**Work item:**
Restate, word for word, every line of the data.

[Saved data entries]
..............................
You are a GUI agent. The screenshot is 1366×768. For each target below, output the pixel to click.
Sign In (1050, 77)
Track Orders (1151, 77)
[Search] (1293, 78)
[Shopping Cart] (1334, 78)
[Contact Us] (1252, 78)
..............................
**Answer below:**
You are a GUI agent. The screenshot is 1366×768. For each target below, output the pixel to click.
Sign In (1050, 77)
Track Orders (1151, 77)
[Search] (1293, 78)
[Shopping Cart] (1334, 78)
[Contact Us] (1252, 78)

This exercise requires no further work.